**Prompt**
Copy the stretch below, from the line containing "1488x1111 pixels. Task: Click" through the end of the items, keeping every word and number the same. Leave out the pictures.

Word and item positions
◆ ◆ ◆ ◆ ◆
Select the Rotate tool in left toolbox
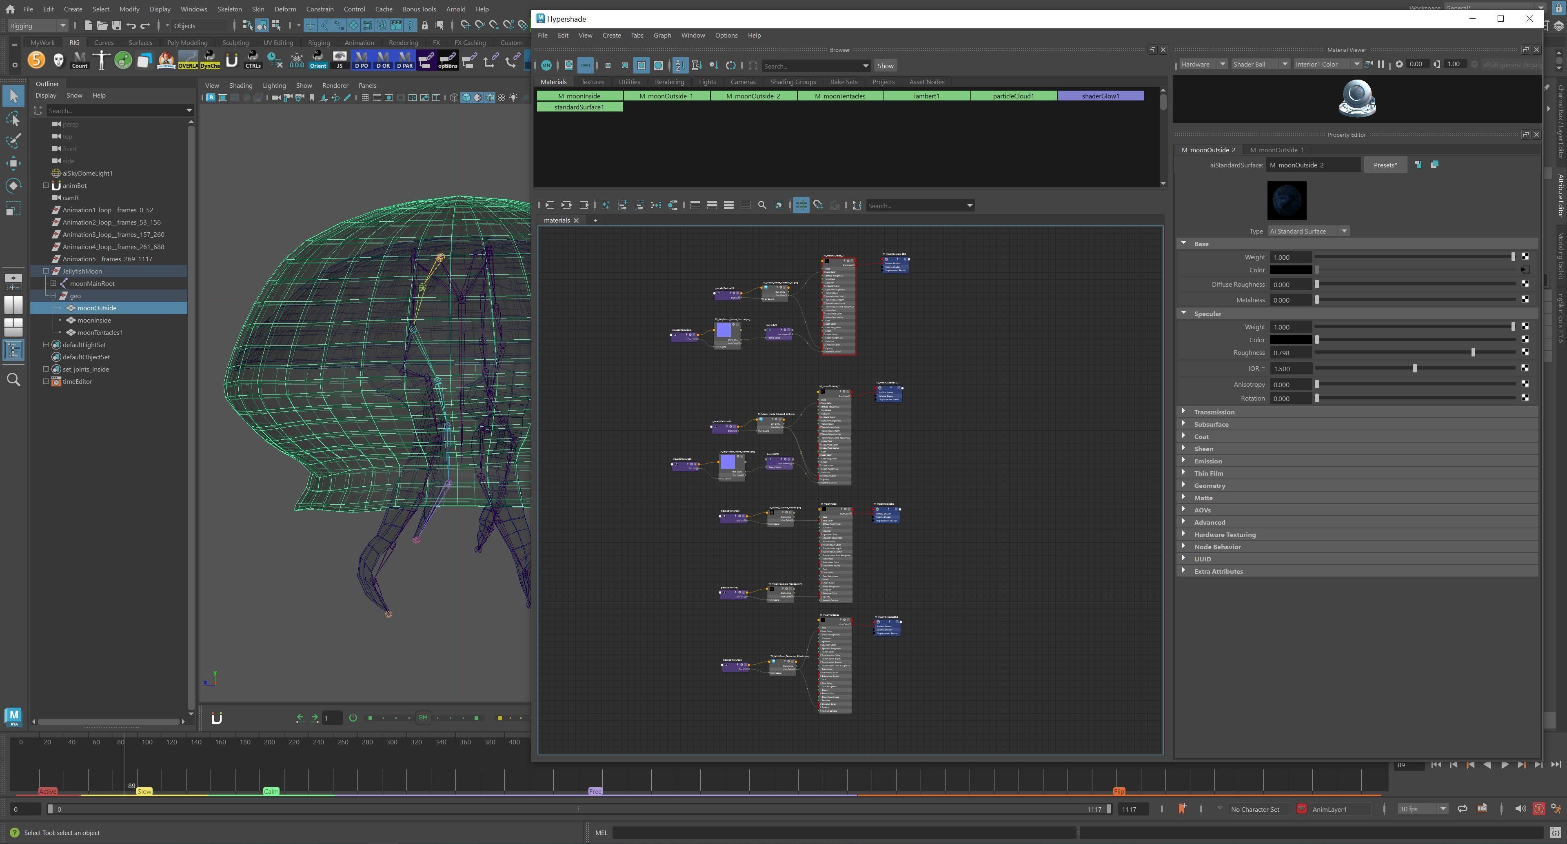The height and width of the screenshot is (844, 1567). pos(13,186)
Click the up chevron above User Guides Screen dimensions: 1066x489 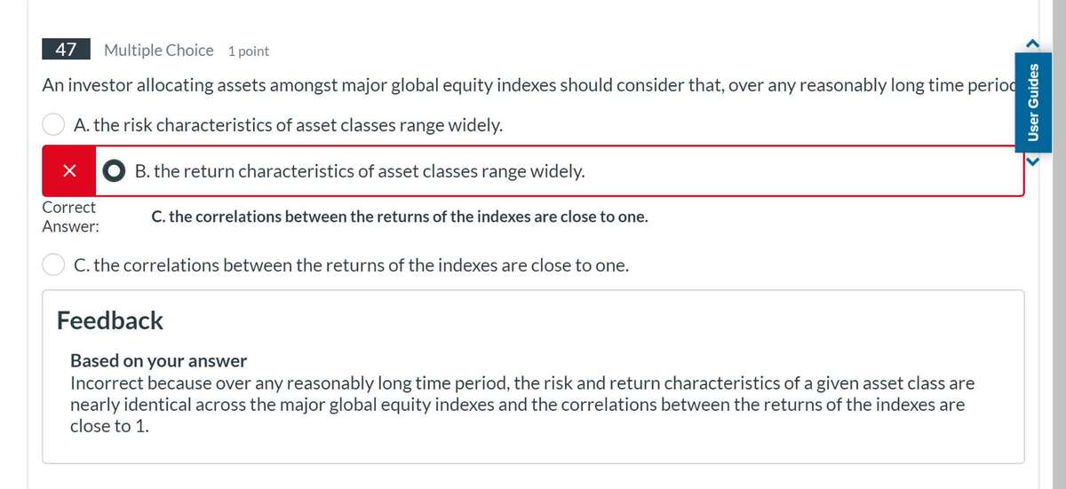[1033, 42]
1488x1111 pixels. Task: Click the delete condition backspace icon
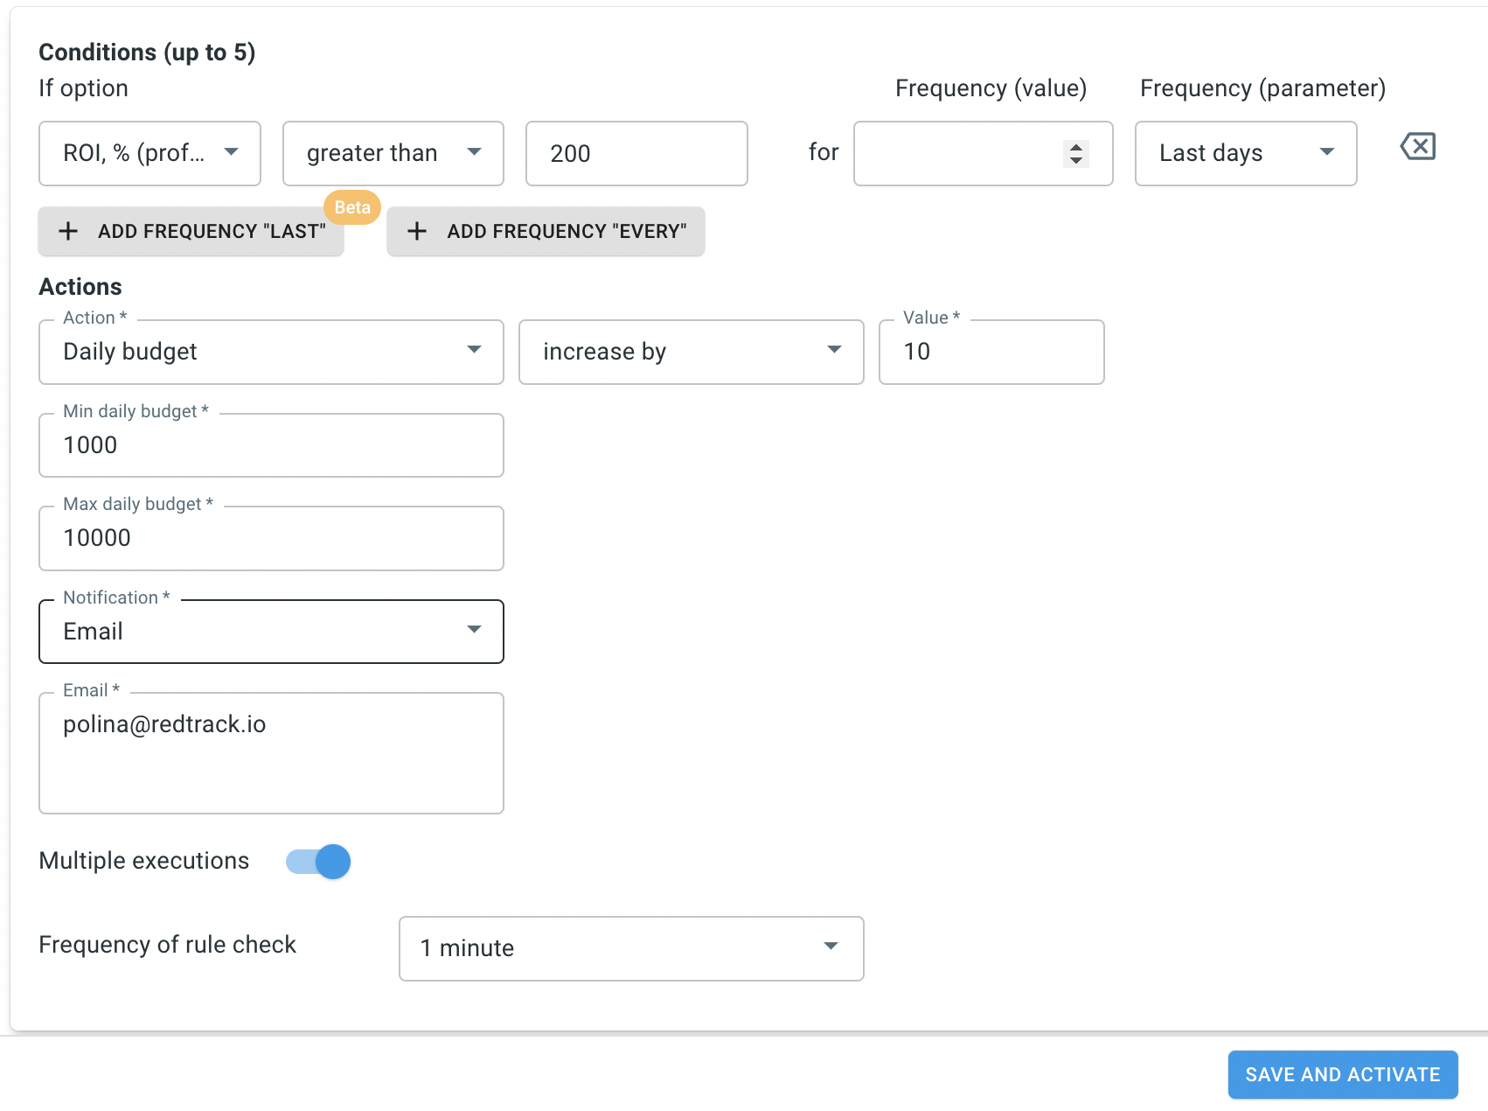coord(1417,146)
◆ ◆ ◆ ◆ ◆
**Task output**
1488x1111 pixels. Task: Click the delete condition backspace icon
coord(1417,146)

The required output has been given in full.